SPARC (Sourcing Progress & Advancing Research Collaboration), a UAB Medicine and Medscape innovation initiative, has produced three winners who will share $40,000 in grants for quality improvement projects.
A crowdsourcing effort created through the UAB and Medscape partnership, SPARC brings together scientists and clinical staff to develop educational activities that foster connections among educators, clinicians, and researchers for the benefit of both patients and practitioners. This partnership combines the expansive clinical and research expertise of UAB with the innovative and far-reaching educational offerings of Medscape’s online platform, which encompasses over 1.6 million active physicians, nurses, and pharmacists nationally.
The SPARC initiative was open to all UAB faculty and staff. Applicants submitted brief proposals through an online idea management platform and then developed formal proposals that were reviewed by Medscape and UAB subject matter experts. In October, individual participants or teams with the top six ideas presented their innovations to UAB Medicine and Medscape executives at an exclusive live event. Criteria for determining the winning ideas included population impact, alignment to strategic policy areas, and impact on interdisciplinary team performance.
The three winning projects, in no particular order, are: Improving Patient Access to Tobacco Use Treatment During Hospitalization (Susan Walley, M.D., associate professor of Pediatrics, and Kathy Harrington, Ph.D., MPH, associate professor of Medicine); Closing the Loop: A Systematic Plan for the Discharge Process (Blayke Gibson, M.D., assistant professor in the Department of Emergency Medicine); and Development of an Evidence-Based Tool that Would Define a Benchmark for End of Care and Initiation of Hospice for Patients With Hepatocellular Carcinoma With or Without Cirrhosis (Beth Comeaux, NP, UAB Hospital).
Walley and Harrington’s project aims to increase UAB Hospital patients’ self-referrals to the Tobacco Treatment Consult Service, as well as to establish consistency in screening for tobacco use (including e-cigarettes) at UAB Hospital and Children’s of Alabama. “We are pleased to receive this funding to increase tobacco-use screening, including electronic cigarettes, and to promote dependence treatment at University Hospital and Children's of Alabama,” Walley says. “Our goal is to improve not only the health of an individual tobacco user by treating their dependence, but to improve the health of their family and the entire community.”
Gibson’s idea is to convert the current paper “close the loop” patient discharge form into an electronic process that is streamlined with the electronic depart process within FirstNet and PowerChart. Providing comprehensive patient discharge instructions has proven to be an important task for providers. Patients tend to report higher levels of satisfaction when the discharge process is standardized and prioritized. Gibson recognizes that, as patient satisfaction becomes a more prevalent concern in health care, initiatives geared toward improved scores will be developed. “This grant opportunity will allow us to more quickly and efficiently incorporate the close the loop process into our current EMR, ensuring a smooth transition and improved compliance,” he says. “We are grateful to the SPARC program for the opportunity to improve our overall patient care and experience while furthering our departmental goal to be leaders across the health system.”

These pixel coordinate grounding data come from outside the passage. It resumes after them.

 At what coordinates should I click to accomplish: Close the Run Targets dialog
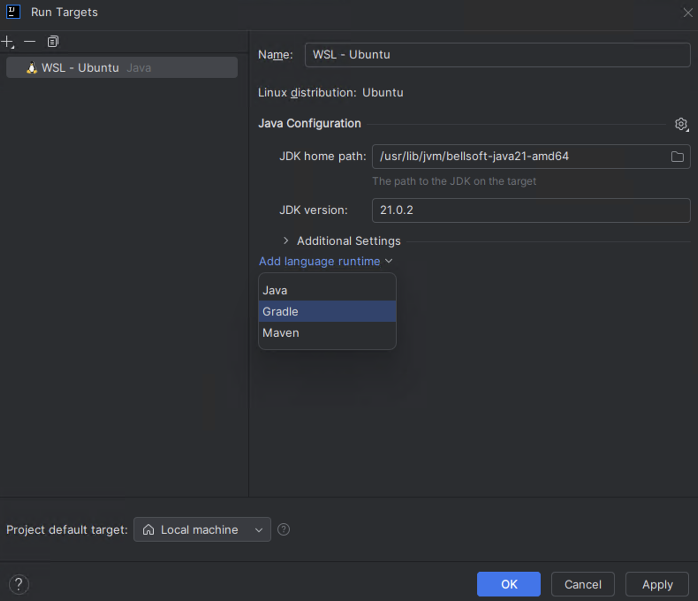688,12
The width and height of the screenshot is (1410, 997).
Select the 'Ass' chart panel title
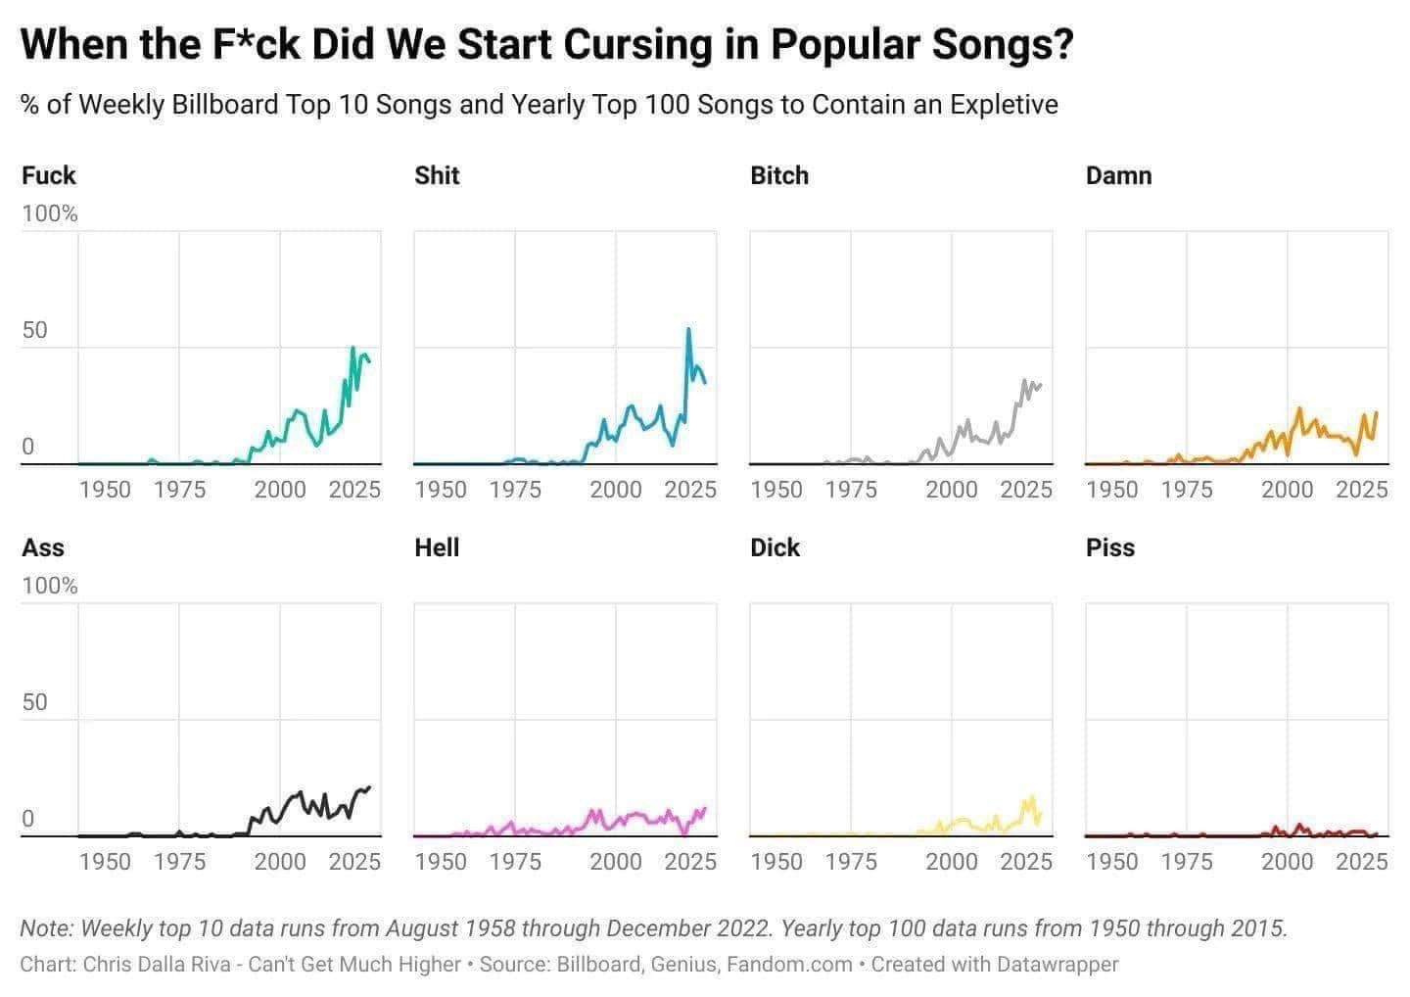[x=42, y=547]
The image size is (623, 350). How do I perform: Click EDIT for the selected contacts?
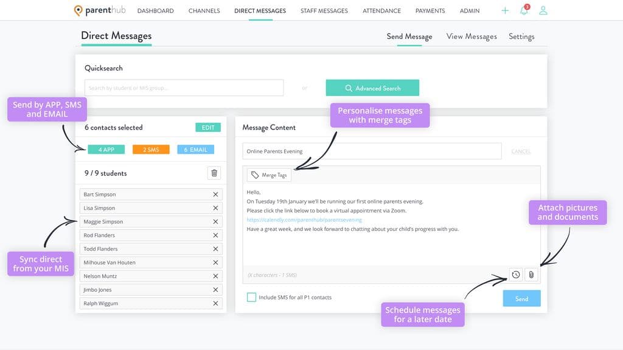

Comeaux envisions the development of an evidence-based tool that would help stratify patients who may benefit from life-prolonging therapies and those who will benefit more from hospice care. The tool would establish a benchmark that indicates when no further benefit is derived from liver-directed therapies, at which point a hospice referral would be triggered. “The outcomes from this research should improve our ability to confidently recommend therapies to those patients who will benefit, and also allow for earlier hospice referrals for patients whose liver cancer or liver function are too advanced for further care,” Comeaux says. “I’m not sure I would have turned this problem into a research project if I hadn’t been prompted by the SPARC challenge. I am very honored to have been chosen as a finalist.”
SPARC winners will be partnered with mentors from UAB and Medscape to develop needs assessments, education initiatives, and project outcomes, and they will present their findings to UAB and Medscape leadership in spring 2017.